* PROBLEM STATEMENT
Look through the records below and give the number of lines holding the string "shopping", nothing more.

* RECORD SET
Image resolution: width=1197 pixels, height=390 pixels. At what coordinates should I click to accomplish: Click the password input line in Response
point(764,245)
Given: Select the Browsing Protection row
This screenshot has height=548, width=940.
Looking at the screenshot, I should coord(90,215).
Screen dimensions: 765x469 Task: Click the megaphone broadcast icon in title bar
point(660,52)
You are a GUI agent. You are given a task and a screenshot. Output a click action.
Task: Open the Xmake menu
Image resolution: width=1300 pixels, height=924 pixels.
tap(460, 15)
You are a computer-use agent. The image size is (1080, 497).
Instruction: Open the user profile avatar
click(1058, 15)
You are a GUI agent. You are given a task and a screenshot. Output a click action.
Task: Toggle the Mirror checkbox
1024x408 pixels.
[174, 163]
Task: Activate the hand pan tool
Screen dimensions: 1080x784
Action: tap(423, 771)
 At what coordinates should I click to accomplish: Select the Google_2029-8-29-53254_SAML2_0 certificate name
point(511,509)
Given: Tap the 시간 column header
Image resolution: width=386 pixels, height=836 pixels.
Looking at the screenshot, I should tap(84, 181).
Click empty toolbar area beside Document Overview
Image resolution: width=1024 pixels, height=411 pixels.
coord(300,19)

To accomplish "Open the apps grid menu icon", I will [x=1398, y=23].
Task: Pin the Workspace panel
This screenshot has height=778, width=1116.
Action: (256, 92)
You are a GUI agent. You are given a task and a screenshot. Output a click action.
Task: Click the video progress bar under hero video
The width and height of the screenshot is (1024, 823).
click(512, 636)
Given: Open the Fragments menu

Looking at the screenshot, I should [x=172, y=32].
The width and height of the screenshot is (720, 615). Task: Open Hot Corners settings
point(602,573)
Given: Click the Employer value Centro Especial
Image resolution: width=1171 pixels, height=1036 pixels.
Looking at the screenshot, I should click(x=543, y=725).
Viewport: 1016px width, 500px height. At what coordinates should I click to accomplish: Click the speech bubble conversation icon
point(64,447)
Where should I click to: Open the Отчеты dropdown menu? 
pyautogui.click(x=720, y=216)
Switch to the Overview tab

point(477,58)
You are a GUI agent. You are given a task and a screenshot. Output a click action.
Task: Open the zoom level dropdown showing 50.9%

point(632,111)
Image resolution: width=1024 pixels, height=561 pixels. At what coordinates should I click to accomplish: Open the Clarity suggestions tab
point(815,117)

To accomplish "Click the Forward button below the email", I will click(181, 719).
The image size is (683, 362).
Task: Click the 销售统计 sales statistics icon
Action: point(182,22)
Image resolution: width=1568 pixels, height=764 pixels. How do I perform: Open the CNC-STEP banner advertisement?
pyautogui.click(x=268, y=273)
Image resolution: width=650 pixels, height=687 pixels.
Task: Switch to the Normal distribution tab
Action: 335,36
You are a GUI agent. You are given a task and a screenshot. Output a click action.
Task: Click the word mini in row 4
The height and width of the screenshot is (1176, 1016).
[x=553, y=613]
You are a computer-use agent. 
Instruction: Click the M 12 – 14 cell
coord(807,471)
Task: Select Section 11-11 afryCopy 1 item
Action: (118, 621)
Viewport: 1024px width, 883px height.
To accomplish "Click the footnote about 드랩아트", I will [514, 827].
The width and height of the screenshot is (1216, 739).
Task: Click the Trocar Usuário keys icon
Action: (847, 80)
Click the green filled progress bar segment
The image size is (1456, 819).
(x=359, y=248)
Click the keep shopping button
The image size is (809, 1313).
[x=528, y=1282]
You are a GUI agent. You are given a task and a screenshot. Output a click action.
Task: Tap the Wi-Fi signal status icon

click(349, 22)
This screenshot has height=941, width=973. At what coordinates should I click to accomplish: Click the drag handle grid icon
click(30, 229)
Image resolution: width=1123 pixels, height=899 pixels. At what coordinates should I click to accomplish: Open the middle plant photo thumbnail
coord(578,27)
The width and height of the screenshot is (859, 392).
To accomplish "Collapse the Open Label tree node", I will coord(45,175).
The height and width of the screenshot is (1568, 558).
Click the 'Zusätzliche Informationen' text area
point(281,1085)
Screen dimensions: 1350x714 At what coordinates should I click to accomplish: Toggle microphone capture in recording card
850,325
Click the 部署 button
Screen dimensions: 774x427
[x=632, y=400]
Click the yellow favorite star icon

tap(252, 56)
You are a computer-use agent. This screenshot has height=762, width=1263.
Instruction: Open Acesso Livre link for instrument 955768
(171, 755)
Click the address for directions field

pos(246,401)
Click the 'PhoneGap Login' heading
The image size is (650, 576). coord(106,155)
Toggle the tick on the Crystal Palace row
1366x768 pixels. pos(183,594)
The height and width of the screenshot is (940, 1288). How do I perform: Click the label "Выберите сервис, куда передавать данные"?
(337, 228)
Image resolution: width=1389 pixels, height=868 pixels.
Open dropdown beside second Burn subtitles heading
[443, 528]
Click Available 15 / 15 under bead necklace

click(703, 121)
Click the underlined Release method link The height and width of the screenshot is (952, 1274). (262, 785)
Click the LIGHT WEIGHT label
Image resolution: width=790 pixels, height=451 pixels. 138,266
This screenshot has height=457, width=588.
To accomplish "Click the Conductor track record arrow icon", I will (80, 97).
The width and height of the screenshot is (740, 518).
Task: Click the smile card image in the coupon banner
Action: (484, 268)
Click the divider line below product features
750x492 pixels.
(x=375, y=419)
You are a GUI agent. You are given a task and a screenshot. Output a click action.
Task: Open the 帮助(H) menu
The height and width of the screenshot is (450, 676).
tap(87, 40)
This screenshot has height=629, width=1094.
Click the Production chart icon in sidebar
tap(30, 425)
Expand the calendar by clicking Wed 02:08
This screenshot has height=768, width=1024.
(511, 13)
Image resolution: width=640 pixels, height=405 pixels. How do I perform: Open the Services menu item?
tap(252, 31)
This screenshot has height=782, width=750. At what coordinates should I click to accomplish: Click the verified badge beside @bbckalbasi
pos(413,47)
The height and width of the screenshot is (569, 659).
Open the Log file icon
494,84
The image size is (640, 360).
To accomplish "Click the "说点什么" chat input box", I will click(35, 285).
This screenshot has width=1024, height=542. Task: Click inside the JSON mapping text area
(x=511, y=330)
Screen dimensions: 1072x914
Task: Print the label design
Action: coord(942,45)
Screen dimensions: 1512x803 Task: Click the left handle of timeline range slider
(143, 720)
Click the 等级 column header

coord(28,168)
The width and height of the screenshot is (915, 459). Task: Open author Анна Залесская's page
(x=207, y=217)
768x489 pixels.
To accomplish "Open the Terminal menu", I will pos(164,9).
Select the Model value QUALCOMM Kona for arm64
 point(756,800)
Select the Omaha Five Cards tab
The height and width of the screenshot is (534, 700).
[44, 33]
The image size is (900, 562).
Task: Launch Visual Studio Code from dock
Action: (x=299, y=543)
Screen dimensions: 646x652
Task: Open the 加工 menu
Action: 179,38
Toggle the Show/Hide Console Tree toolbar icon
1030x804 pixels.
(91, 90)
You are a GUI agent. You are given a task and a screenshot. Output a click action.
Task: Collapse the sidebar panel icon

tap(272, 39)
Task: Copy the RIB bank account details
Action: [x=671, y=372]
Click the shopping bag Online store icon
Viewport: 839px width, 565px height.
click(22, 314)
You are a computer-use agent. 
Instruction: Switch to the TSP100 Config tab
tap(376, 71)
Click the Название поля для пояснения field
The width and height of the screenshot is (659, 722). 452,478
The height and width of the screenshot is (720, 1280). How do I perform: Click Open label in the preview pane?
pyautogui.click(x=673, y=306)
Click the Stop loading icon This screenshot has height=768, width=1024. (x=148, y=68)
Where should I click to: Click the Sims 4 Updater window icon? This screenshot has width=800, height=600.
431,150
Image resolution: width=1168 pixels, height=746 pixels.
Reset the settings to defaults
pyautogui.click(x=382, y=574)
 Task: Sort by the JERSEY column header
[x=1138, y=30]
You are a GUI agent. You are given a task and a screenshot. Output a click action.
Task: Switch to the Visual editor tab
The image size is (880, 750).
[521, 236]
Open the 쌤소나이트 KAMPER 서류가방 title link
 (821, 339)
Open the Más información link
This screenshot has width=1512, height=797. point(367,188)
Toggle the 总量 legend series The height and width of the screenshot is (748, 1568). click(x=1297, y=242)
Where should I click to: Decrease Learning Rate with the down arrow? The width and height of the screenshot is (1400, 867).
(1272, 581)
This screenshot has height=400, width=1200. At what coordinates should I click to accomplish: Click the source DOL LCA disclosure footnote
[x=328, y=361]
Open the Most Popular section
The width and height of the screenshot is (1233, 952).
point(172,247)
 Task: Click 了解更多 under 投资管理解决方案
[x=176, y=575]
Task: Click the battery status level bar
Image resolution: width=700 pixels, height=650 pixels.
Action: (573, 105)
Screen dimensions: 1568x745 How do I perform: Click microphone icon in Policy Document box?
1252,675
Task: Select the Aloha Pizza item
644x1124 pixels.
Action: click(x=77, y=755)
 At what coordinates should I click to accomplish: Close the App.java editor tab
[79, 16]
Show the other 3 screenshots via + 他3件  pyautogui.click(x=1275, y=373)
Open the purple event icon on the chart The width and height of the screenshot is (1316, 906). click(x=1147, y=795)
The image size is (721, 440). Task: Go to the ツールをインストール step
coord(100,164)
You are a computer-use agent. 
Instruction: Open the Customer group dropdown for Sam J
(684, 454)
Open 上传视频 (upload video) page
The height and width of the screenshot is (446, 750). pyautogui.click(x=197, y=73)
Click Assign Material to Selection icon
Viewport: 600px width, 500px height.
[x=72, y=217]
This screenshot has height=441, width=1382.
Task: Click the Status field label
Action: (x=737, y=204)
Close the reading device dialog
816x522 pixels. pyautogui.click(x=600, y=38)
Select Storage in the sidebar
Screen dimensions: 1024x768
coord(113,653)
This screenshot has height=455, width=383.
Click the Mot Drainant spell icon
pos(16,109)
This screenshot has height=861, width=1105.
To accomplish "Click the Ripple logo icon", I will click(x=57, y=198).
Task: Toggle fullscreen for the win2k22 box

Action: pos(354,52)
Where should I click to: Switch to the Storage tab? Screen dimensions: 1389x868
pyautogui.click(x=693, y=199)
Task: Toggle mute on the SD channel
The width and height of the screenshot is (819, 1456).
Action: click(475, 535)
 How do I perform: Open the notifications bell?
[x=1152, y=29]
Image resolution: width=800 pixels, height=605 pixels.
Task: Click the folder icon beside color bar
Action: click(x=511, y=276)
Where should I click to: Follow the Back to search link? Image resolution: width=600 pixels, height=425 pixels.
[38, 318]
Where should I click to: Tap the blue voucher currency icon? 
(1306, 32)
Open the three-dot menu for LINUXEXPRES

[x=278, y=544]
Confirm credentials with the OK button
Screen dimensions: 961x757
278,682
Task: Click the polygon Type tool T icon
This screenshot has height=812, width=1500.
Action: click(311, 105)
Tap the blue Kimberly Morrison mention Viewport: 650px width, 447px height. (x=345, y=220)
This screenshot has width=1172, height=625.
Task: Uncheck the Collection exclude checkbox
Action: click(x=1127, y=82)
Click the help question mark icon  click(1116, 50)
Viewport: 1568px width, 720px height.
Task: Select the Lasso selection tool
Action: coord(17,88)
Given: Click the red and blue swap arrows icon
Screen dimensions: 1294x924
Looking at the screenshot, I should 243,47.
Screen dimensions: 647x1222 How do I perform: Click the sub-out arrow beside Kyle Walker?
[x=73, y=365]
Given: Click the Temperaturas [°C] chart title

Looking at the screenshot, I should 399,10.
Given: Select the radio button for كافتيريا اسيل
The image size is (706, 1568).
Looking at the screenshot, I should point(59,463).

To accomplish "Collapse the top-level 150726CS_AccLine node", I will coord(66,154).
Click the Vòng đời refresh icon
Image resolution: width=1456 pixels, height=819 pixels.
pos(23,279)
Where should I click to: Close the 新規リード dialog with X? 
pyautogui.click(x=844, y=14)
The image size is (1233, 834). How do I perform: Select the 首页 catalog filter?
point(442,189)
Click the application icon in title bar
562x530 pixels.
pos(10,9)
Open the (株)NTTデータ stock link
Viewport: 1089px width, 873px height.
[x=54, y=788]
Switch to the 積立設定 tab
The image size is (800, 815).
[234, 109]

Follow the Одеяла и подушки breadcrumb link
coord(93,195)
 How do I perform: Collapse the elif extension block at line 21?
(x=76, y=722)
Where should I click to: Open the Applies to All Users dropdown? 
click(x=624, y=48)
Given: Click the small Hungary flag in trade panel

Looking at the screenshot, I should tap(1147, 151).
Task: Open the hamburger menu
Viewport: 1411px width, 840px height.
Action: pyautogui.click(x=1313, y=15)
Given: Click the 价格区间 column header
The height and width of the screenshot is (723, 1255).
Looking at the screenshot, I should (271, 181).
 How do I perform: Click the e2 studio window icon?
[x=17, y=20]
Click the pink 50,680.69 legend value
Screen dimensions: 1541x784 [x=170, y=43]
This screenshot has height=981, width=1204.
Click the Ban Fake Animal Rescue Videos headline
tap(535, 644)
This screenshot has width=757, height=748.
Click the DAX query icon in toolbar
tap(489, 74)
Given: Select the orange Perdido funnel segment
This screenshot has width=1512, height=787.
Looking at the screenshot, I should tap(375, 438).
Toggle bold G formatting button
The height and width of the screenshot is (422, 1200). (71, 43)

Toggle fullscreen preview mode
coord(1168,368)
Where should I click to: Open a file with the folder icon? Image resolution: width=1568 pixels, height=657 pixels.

* SOLUTION
2